Старшую дочь, Клавдию, Антип извел тем, что каждый день заставлял выходить замуж.
— Чего сидишь, чего сидишь, спрашиваю? Какого такого, культурно выразиться, прынца ждешь? Все мужик бы лишний в доме был. Эвон, половицы и те некому перестелить.
— И как язык у тебя не отсохнет! — отвечала Клашка. — От живого-то мужа…
— Хо! — вытягивал губы Антип. — А похоронная-то? Не зазря на бумагу тратились.
— А я не верю. Чует мое сердце — живой Федя.
Нисколько не смущаясь, Антип продолжал:
— Хе! Ну и что? Ну и живой если, так что? Только и свету в окошке что Зеленый Дол? Мир широк да волен. Живет где-нибудь да в ус не дует. Нашел себе новую Клаху-птаху…
— Замолчи! — чуть не кидалась на него с кулаками Клашка.
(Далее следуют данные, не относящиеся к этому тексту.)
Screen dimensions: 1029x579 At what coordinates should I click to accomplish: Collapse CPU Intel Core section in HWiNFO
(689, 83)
Антип, словно радуясь тому, что нашел у дочери самое больное место, безжалостно продолжал:
— А что? Может, и впрямь живой. Ты не веришь, и я не верю. Поселился где-нибудь в городе да эти… шляпы, что ли, носит. Антилегент! Под ручку с разными там ходит. А ты ему — тьфу. Как жеребцу корова. Эвон расперло тебя, как тесто в квашне. А ишшо маленько — через край все вывалится. Выходи, говорю, дуреха, пока не поздно…
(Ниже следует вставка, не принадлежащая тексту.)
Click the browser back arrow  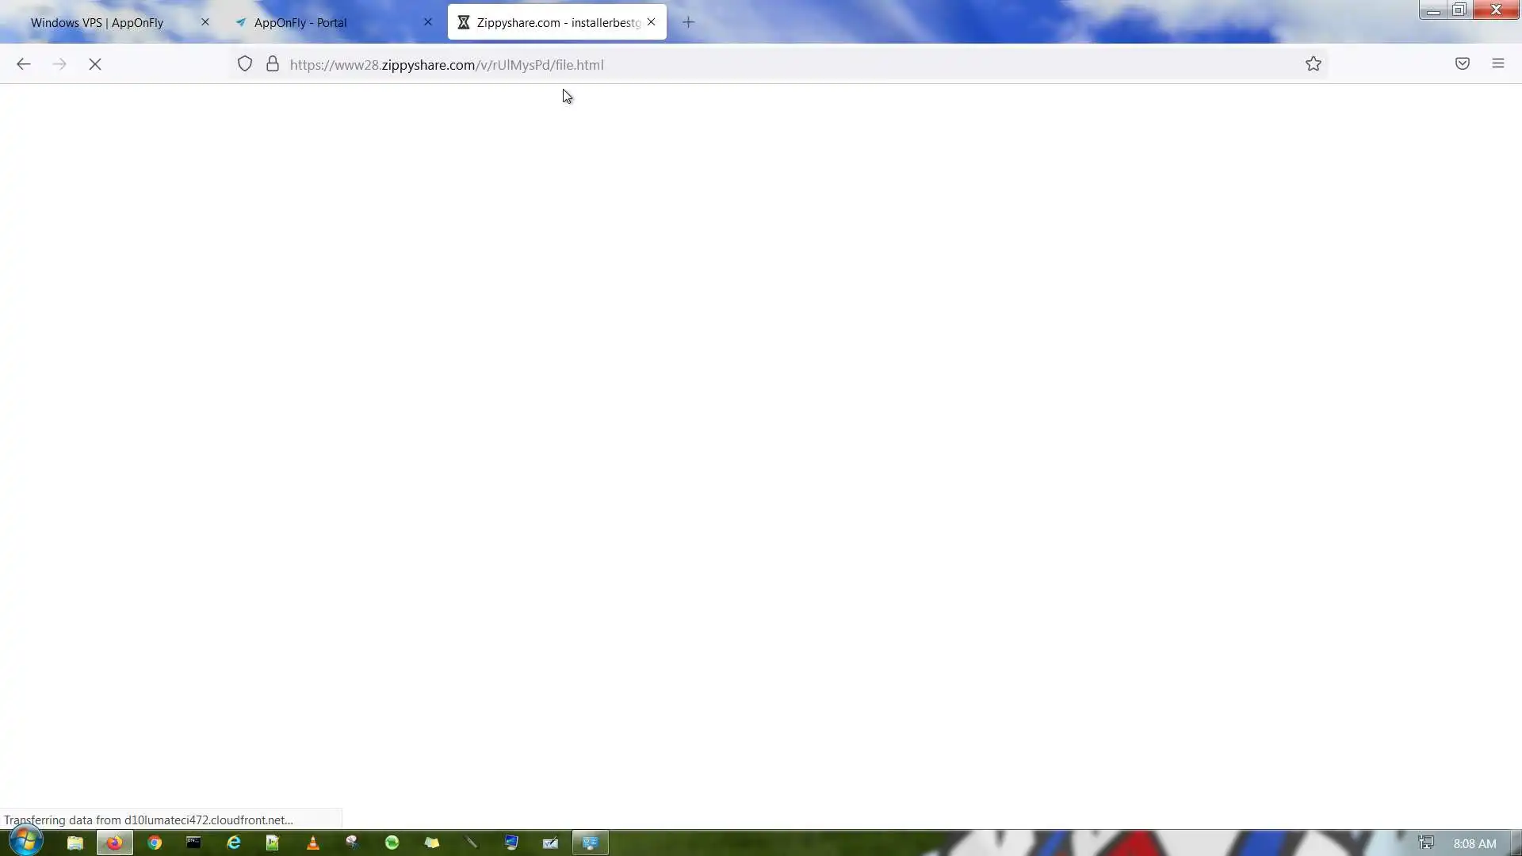[x=23, y=64]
Зине, девчонке застенчивой и стыдливой, точно ее всегда освещало, как утес, восходившее солнышко, Антип то и дело говорил:
— Растешь? Ишь ты! Десятилетку, значит, закончила? Умная теперь. А вот сломит кто-нибудь, да и вся недолга. Измочалит да выбросит. А может, кто сломил уж, а? В лесу только цвет сам осыпается. А тут эвон люди кругом! Где до полночи-то бегала?
Зина вспыхивала, бралась вся огнем.
— Как не стыдно!
— Кого стыдишь, кого стыдишь, овца курдючная?! Не вижу, что ли, как Митька Курганов вокруг тебя ногами сучит? От отца не скроешь…
Антипу ничего не стоило и при народе говорить о дочерях:
— Эвон мои кобылы, все эту… гигену блюдут — перед сном рыло да ноги моют. Страм!
— Гигиену, может?
— Гиену ли, гигену — один черт. Ну, рыло — ладно, а ноги-то на что мыть?